Clustering

Merlin allows clustering of multiple Naemon instances, to add redundancy and loadbalancing to the Naemon monitoring infrastructure.

Merlin works in two main ways:

  • Sends Naemon events, such as check results, between nodes over a TCP connection

  • Keeps track, and syncs Naemon configuration across nodes over SSH

A single Merlin node, can have up to 65534 neighbours, allowing one to build a large monitoring infrastructure.

Node types

Merlin has three different node types:

Peer

A peer is a redundant and loadbalanced node. A collection of peers, called a peergroup, divides the check load equally. If you have three nodes in a peergroup, each peer will execute 33% of the configured Naemon checks each. If one of the nodes in a peergroup goes down, Merlin will redistribute the check load to the two online peers, so they execute 50% of the checks each.

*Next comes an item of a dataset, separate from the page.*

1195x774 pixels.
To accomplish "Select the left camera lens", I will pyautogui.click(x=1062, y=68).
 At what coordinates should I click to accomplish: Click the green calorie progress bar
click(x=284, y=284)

Peers will always run the same Naemon configuration.

Poller

A poller is responsible for checking host and services belonging to one or more hostgroups. This makes it possible to put a Merlin node in a remote network. Each poller can also be peered, ensuring multiple nodes are responsible for the set of hostgroups.

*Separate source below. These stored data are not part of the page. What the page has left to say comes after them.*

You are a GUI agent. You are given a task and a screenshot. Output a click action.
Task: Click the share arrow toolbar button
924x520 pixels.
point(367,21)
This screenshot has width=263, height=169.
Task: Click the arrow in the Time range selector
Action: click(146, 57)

A poller only has a subset of the full Naemon configuration (based on the hostgroup assignment), and will never know of any objects not belonging to the specified hostgroups.

It is possible to setup multiple pollergroups which are responsible for different sets of hostgroups.

Master

A poller must connect to each node in the master peergroup. The master peergroup, keeps track of the full Naemon configuration set. Masters will split the Naemon configuration for pollers to use.

Cluster setup walkthrough

In this walk-through we’ll go through creating a cluster with three nodes in total. A master peergroup with two masters, and a single remote poller.

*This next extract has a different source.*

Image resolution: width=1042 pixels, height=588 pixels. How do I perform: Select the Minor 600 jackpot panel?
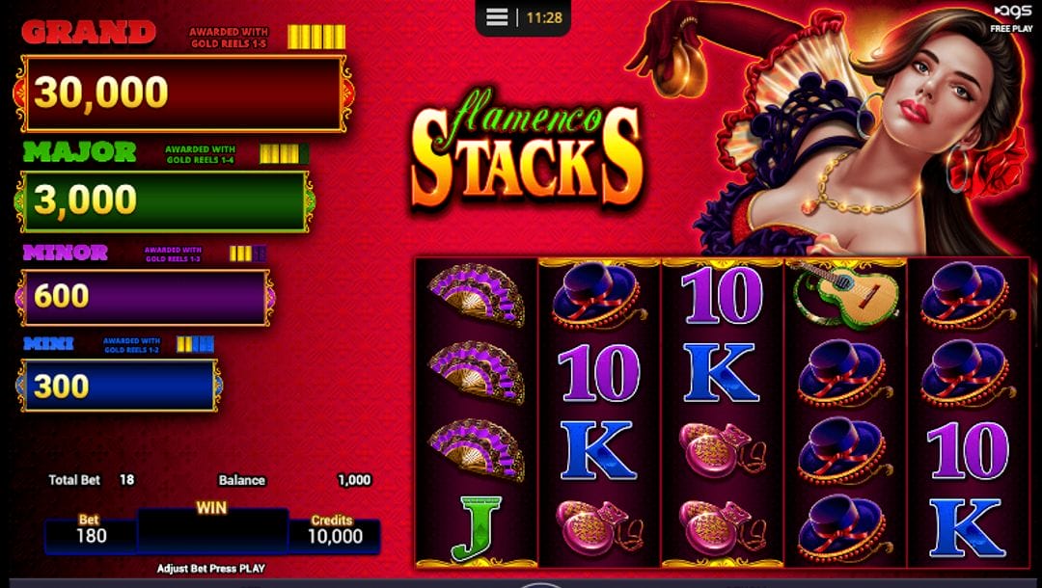[145, 297]
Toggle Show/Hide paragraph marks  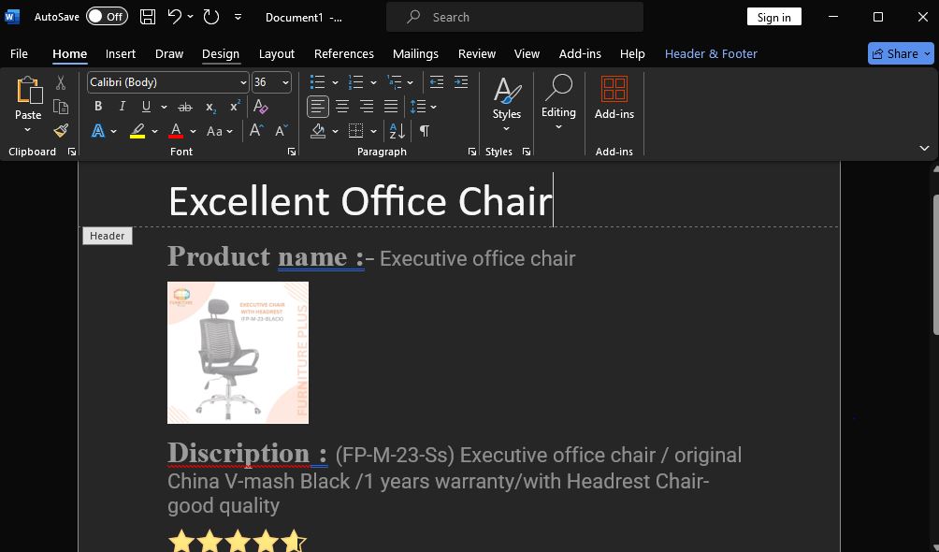pyautogui.click(x=424, y=131)
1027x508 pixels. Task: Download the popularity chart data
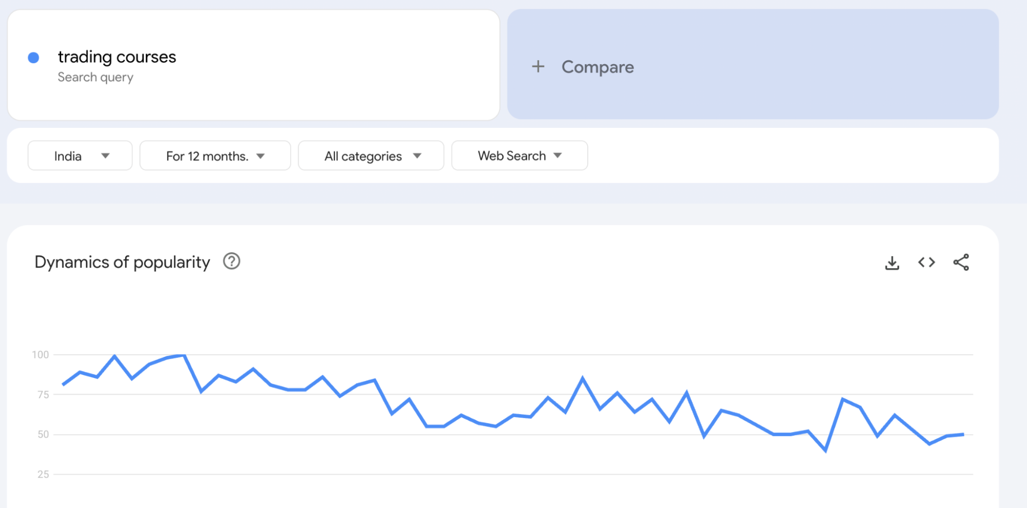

By the end we should have a node structure that looks like the following:

+----------+    +----------+
| master01 |----| master02 |
+----------+    +----------+
   |
   |
   | HOSTGROUP: pollergroup  +----------+
   = ------------------------| poller01 |
                             +----------+

Preparation

To begin with, prepare three machines (master01, master02, poller01), with Naemon and Merlin installed as per the installation instructions. Make sure that there are no firewalls blocking port 22 (for SSH) & 15551 (Merlins default TCP port). Ensure that you had the root password for all machines at hand and that SSH login on the root account is enabled.

Adding a peer

We’ll start by peering master01 and master02. To begin we need to ensure that passwordless SSH connection is possible between the nodes. Merlin includes a convenience script to setup and install SSH keys across the nodes, that we’ll use below.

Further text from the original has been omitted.